La Federación advierte además de que el problema no se limitaría al deporte base. El Guillermo Molina resulta esencial para los equipos ceutíes de fútbol sala que participan en categorías nacionales, tanto para preparar los encuentros como para disputar partidos oficiales. La Libertad también se utiliza en determinadas ocasiones para fútbol sala nacional y competiciones de cantera, por lo que la pérdida simultánea de varios pabellones dejaría a los clubes con escaso margen para encontrar alternativas.

A las críticas de la RFFCE se han sumado usuarios y parte de los monitores del Guillermo Molina, que alertan de un posible incremento de la tensión social. Defienden que los pabellones no constituyen instalaciones prescindibles y recuerdan que durante determinadas épocas del año son una de las pocas alternativas disponibles para practicar deporte cuando las condiciones meteorológicas dificultan hacerlo al aire libre.

«El deporte es salud física, salud mental, convivencia, prevención y calidad de vida», argumentan. A su juicio, después de semanas marcadas por la crisis, privar también a niños, jóvenes, adultos y mayores de estos espacios supondría trasladar nuevamente sobre la población residente las consecuencias de la gestión de la emergencia.

Los afectados sostienen que la atención a las personas inmigrantes debe garantizarse, pero consideran que esa obligación tiene que ser compatible con el mantenimiento de los servicios públicos destinados a los ceutíes. Por ello reclaman al Gobierno central que movilice medios extraordinarios y habilite instalaciones específicamente destinadas a la acogida, en lugar de recurrir progresivamente a colegios, pabellones deportivos y otros equipamientos utilizados habitualmente por los vecinos.
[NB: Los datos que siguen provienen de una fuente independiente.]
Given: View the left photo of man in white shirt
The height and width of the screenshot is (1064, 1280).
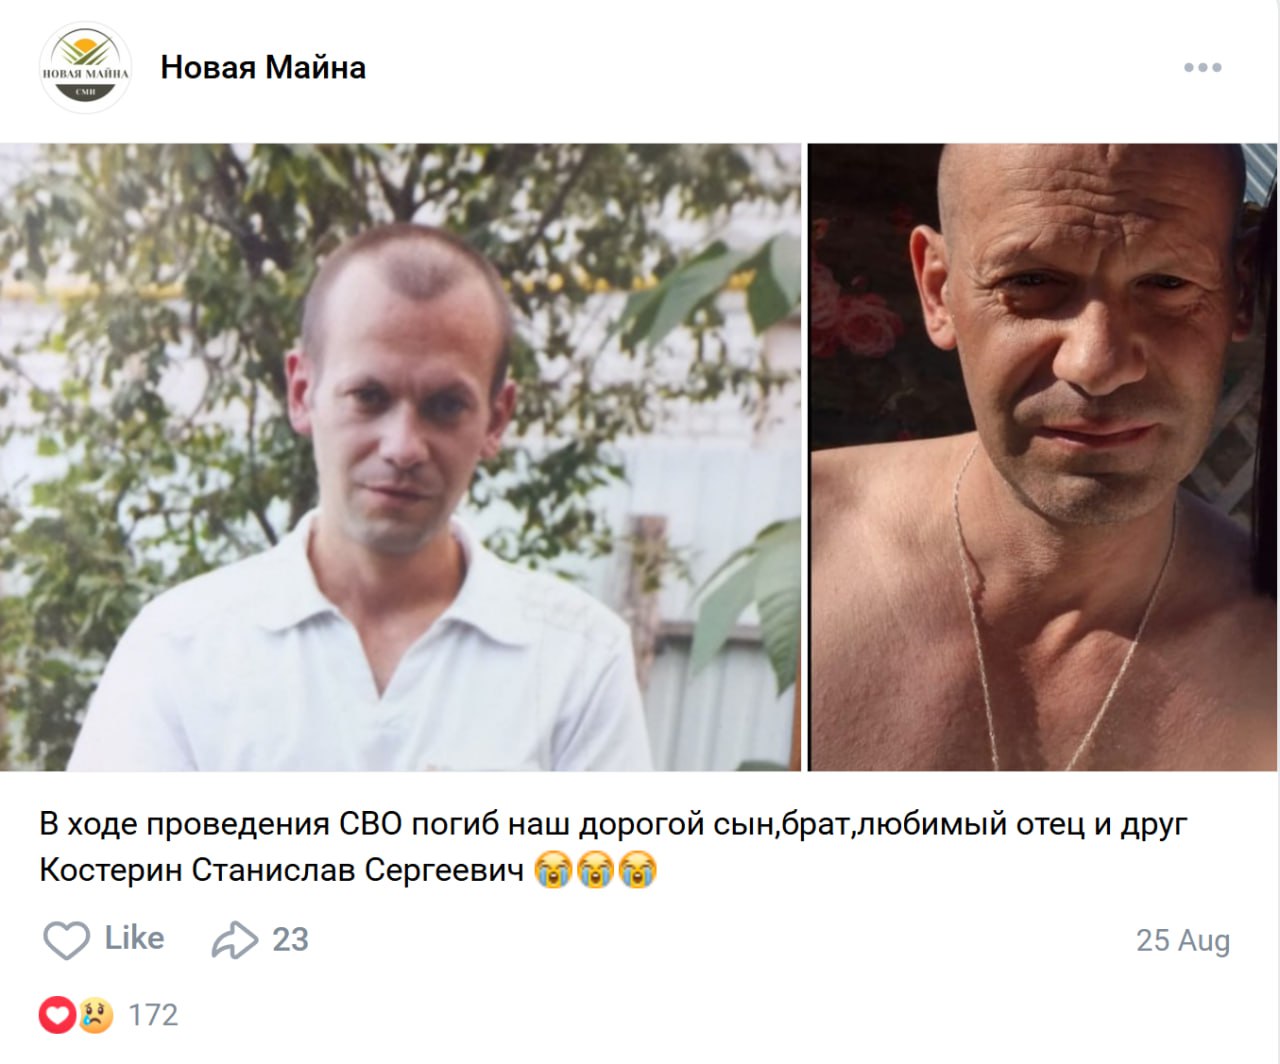Looking at the screenshot, I should 400,457.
La RFFCE plantea incluso varios lugares que, en su opinión, deberían estudiarse antes de ocupar las instalaciones deportivas. Entre las posibles alternativas menciona la explanada del Parque de Artillería y el antiguo Hospital de la Cruz Roja, además de cualquier otro emplazamiento que reúna las condiciones necesarias para afrontar la situación.

Especial preocupación provoca la duración que podría alcanzar la medida. La Federación advierte de que una utilización prolongada podría hacer que determinados recintos no recuperasen plenamente su actividad deportiva hasta 2027, dependiendo además del estado en el que se encontraran una vez finalizado su uso extraordinario.

Desde el ámbito deportivo insisten también en las consecuencias para los menores. Los pabellones representan, señalan, mucho más que lugares donde entrenar: son espacios de socialización, disciplina, aprendizaje y convivencia. Después de varias semanas de restricciones, consideran que retirarles también sus instalaciones habituales agravaría el impacto físico, emocional y social que la crisis está teniendo sobre ellos.

Las protestas se producen mientras aumenta el malestar por las consecuencias que la situación está dejando sobre la vida cotidiana de Ceuta. Los críticos con la medida piden evitar que la respuesta a cada nueva necesidad pase por reducir los servicios disponibles para la población local y advierten del riesgo de alimentar una confrontación social que consideran evitable.

«Defender una atención digna a las personas inmigrantes y defender al mismo tiempo los derechos, servicios públicos, instalaciones deportivas y calidad de vida de los ceutíes no son objetivos incompatibles», sostienen los usuarios. El mensaje dirigido al Ejecutivo es que una situación excepcional requiere recursos igualmente excepcionales, pero sin hacer recaer sistemáticamente su coste sobre los espacios que utiliza diariamente la población de Ceuta.